Et actuellement, la situation se stabilise comme l’a également constaté Benoit Smets, lui aussi expert, venu jusqu’à Goma : « On a une activité sismique qui a tendance à se calmer. On a une déformation du sol qui semble s’être arrêtée. On serait plutôt à une stabilisation, un arrêt de cette crise en tout cas pour le magma qui est en profondeur », explique-t-il.

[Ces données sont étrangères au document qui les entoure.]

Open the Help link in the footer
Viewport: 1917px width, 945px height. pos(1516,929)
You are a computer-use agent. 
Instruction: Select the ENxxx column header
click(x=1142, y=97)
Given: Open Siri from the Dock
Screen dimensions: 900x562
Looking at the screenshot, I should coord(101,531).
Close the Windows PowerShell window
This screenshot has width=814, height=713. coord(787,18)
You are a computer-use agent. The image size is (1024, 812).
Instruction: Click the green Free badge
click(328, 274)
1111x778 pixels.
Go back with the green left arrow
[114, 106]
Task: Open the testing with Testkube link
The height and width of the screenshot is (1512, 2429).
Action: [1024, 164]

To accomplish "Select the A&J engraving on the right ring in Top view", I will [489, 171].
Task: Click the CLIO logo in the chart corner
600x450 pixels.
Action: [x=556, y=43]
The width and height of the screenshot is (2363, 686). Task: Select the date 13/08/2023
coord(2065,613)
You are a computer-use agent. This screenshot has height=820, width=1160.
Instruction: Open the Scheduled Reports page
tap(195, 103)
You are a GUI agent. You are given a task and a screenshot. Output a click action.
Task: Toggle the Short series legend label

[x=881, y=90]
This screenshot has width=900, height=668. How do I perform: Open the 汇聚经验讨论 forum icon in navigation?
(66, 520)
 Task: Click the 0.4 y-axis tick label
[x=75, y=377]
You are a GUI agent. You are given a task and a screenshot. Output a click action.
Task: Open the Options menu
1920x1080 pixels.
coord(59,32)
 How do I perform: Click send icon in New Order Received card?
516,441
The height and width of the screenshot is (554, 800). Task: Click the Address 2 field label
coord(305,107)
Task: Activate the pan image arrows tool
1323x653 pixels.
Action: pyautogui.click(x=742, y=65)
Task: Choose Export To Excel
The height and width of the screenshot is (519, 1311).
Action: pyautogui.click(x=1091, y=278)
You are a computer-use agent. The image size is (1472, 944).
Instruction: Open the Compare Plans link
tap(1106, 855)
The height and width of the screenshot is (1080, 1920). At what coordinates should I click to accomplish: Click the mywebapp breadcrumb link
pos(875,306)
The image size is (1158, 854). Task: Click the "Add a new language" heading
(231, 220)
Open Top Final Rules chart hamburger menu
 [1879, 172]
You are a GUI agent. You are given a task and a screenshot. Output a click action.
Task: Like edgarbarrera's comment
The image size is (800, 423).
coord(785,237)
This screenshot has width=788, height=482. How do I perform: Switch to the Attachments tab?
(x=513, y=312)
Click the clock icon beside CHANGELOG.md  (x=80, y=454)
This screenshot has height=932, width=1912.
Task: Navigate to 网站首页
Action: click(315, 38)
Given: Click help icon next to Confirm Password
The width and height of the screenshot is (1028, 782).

Plusieurs milliers de déplacés n’avaient pas attendu le mot d’ordre des autorités pour rentrer chez eux. Et ce retour massif s’explique par l’urgence de retrouver des activités économiques habituelles. C’est le constat des experts dont fait partie la géographe belge Caroline Michellier, spécialisée dans l'évaluation de la vulnérabilité et des risques de la population face au volcan : « Les habitants de Goma considèrent le risque volcanique avec une moindre mesure que le bénéfice qu’ils peuvent tirer d’habiter dans cette ville qui procure beaucoup d’opportunités dans différents domaines », justifie-t-elle.

À ce stade, l’observation de l’activité du Nyiragongo se poursuit. Un groupe de 20 experts scientifiques a été créé pour suivre la situation.